This Electric Caterpillar Excavator Is the Tesla of Heavy Construction Equipment
Pon Equipment plans to deliver eight of the excavators to EV-crazed Norway.
Who says electric powertrains are just for cars? Netherlands-based Pon Equipment converted a Caterpillar excavator to battery power. The company hopes this one-off project will serve as a template for future zero-emission construction equipment.
The electric excavator, dubbed Z-Line (for zero-emission), is based on a Caterpillar 323F. Pon replaced the diesel engine with a massive 300-kilowatt-hour battery pack. The pack weighs 3.4 tons, compared to the one-ton weight of the original engine (the entire machine weighs about 26 tons). At least the battery pack provides enough juice for five to seven hours of operation, while a full charge takes one to two hours, according to Pon.
Pon built the electric excavator in Norway, with input from Caterpillar, over the course of 11 months. The excavator was delivered to Norwegian construction firm Veidekke, which plans to buy eight of the machines, according to Tek.no. Pon plans to develop a conversion kit, allowing it to rebuild more diesel Caterpillar machines.
It makes sense to launch an electric excavator in Norway, as the country is already in love with electric cars. Battery-powered vehicles accounted for one-third of Norwegian new car sales in 2018, and the Nissan Leaf was the country's bestselling car that year. Norway aggressively promotes electric cars with incentives and perks like free parking.

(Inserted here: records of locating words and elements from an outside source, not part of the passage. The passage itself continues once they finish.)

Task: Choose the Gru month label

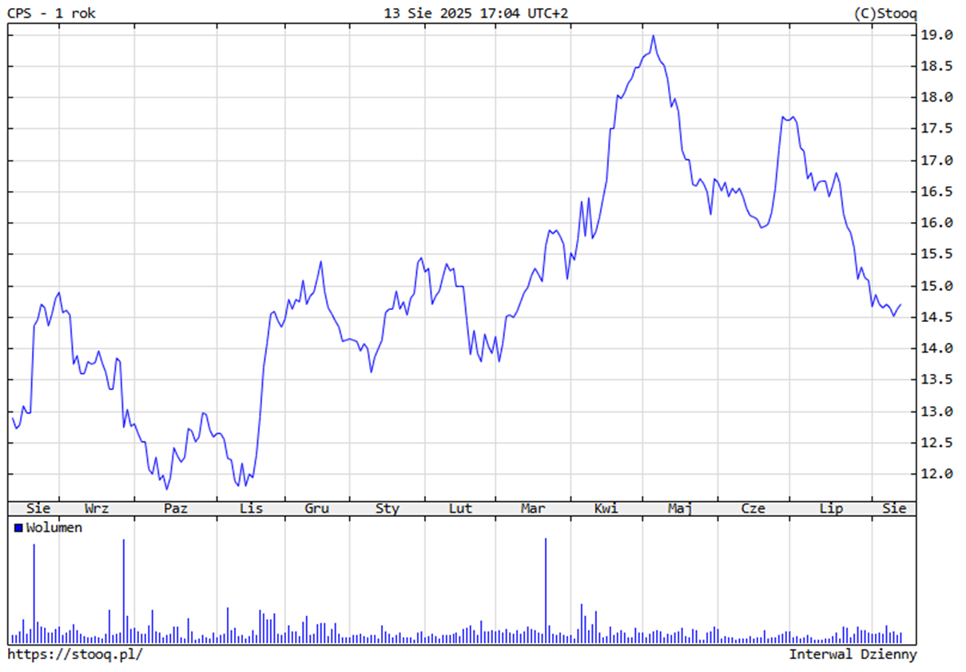Action: pyautogui.click(x=316, y=508)
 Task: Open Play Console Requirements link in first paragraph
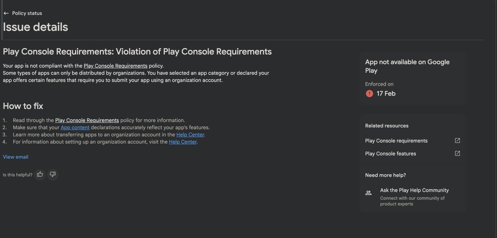tap(116, 66)
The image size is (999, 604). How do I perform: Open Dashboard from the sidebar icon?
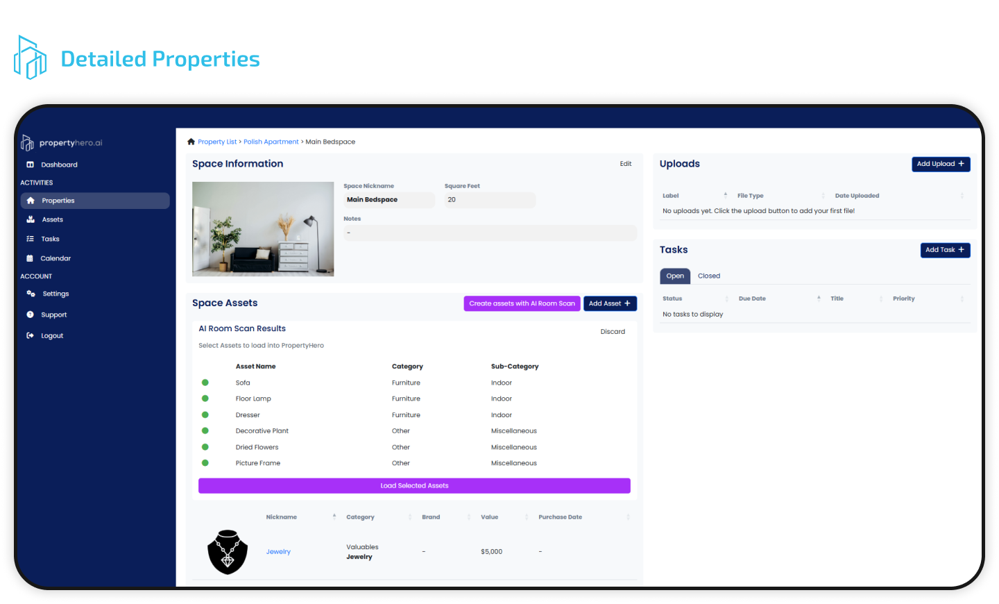pyautogui.click(x=31, y=165)
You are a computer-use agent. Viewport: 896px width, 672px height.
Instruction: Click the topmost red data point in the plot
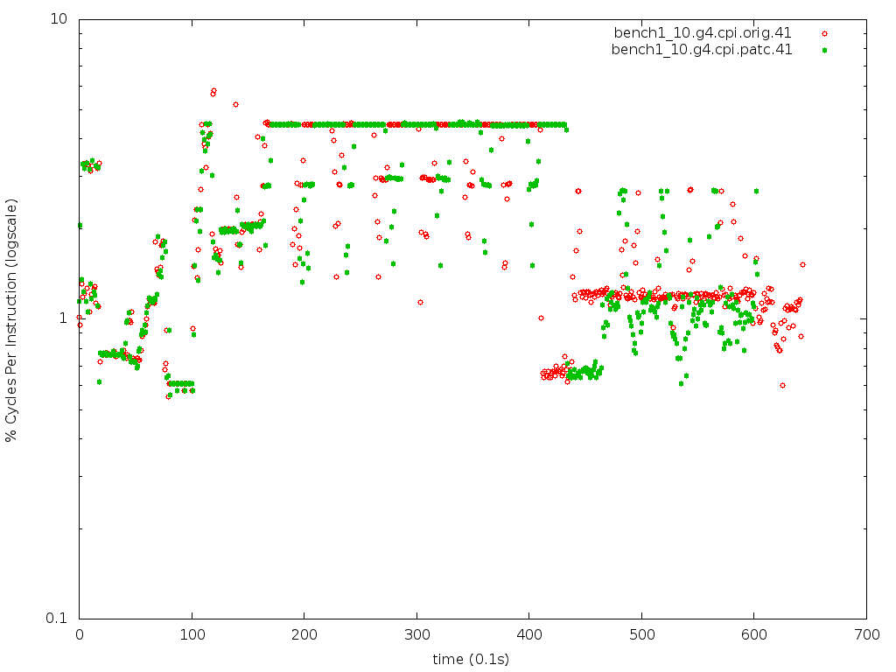point(214,90)
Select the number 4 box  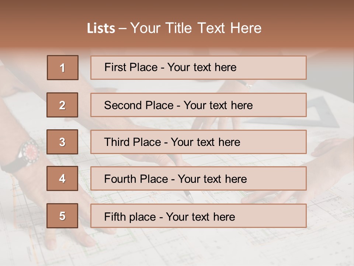(x=62, y=179)
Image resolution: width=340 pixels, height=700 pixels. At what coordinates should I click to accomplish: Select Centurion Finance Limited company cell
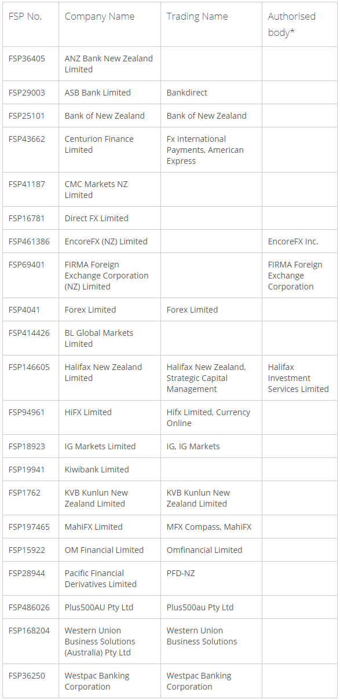(x=109, y=150)
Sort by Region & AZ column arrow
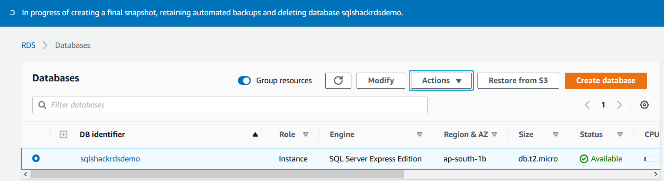The image size is (664, 181). point(494,134)
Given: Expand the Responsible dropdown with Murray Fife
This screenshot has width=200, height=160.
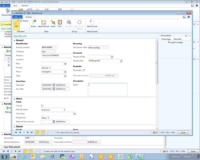Looking at the screenshot, I should click(121, 61).
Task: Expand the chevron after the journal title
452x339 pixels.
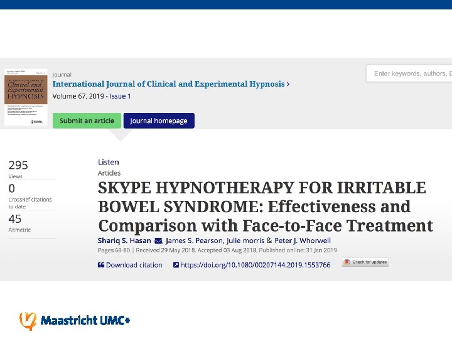Action: [288, 84]
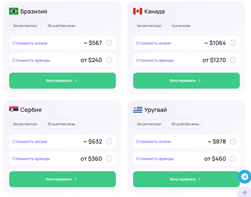Select "Хочу переехать" in the Сербия card
This screenshot has width=251, height=197.
[x=62, y=179]
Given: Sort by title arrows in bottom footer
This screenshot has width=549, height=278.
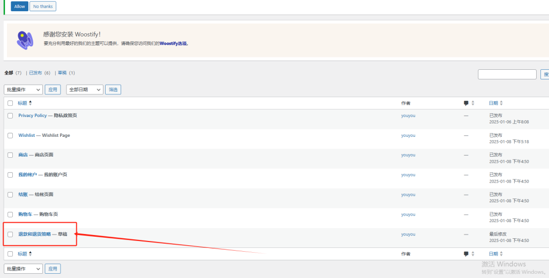Looking at the screenshot, I should pyautogui.click(x=30, y=254).
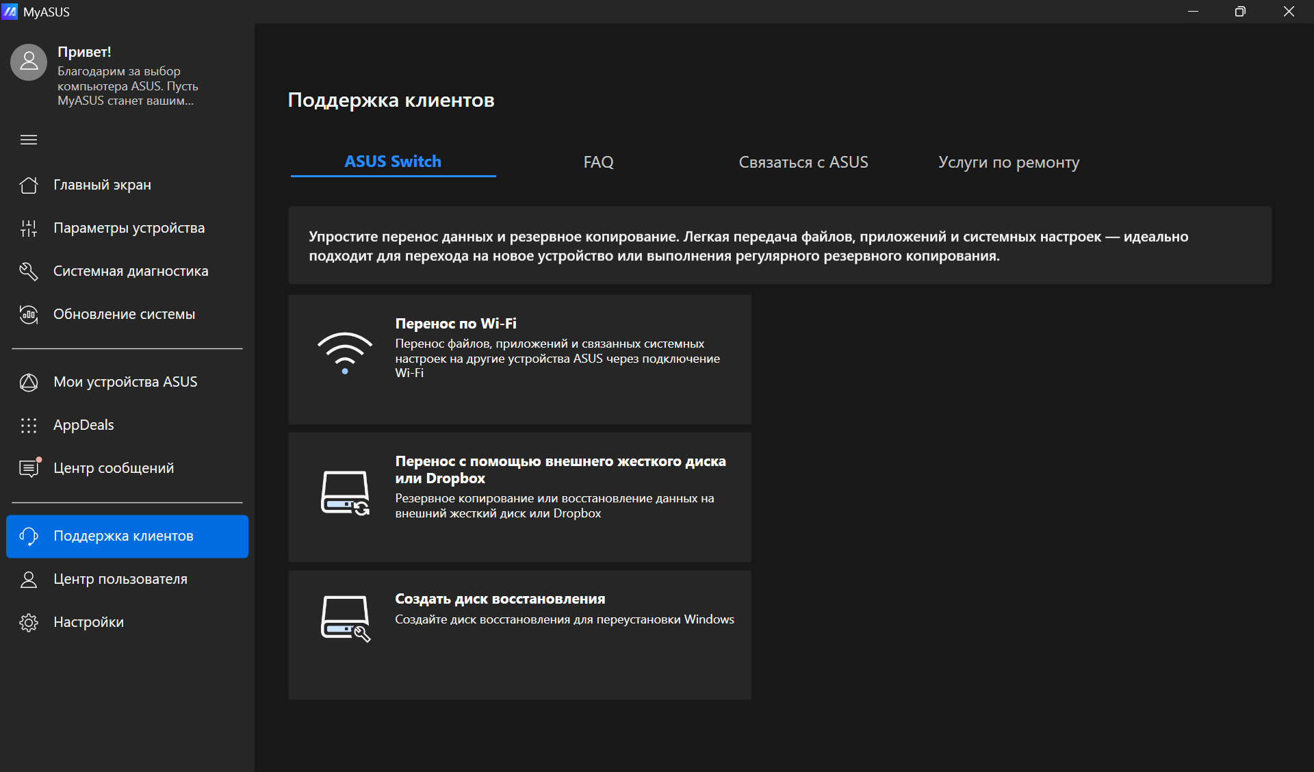
Task: Open Перенос по Wi-Fi card
Action: 519,359
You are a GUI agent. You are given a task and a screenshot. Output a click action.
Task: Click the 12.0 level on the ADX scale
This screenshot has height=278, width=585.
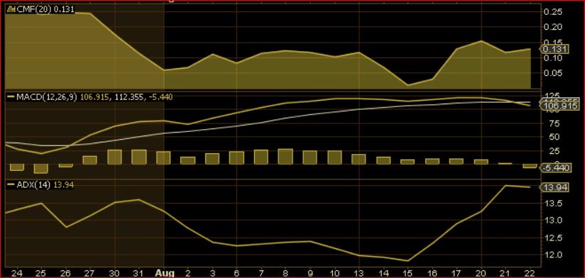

Lawmakers even want to end sales of new internal combustion cars completely by 2025.
Norway will experience an even greater reduction in emissions if it broadens its electrification efforts. Construction equipment currently accounts for 30 percent of emissions in the capital city of Oslo, Pon noted. However, while electrification is expanding into new areas like commercial trucks and buses, little has been done in the area of construction equipment.
In 2017, Komatsu unveiled a massive electric dump truck called the e-Dumper, which featured a gigantic 600-kWh battery pack. Caterpillar has also invested in Fisker, which is developing solid-state batteries designed to outperform the lithium-ion batteries used in all current electric vehicles. But it may be a while before construction equipment goes electric on a large scale.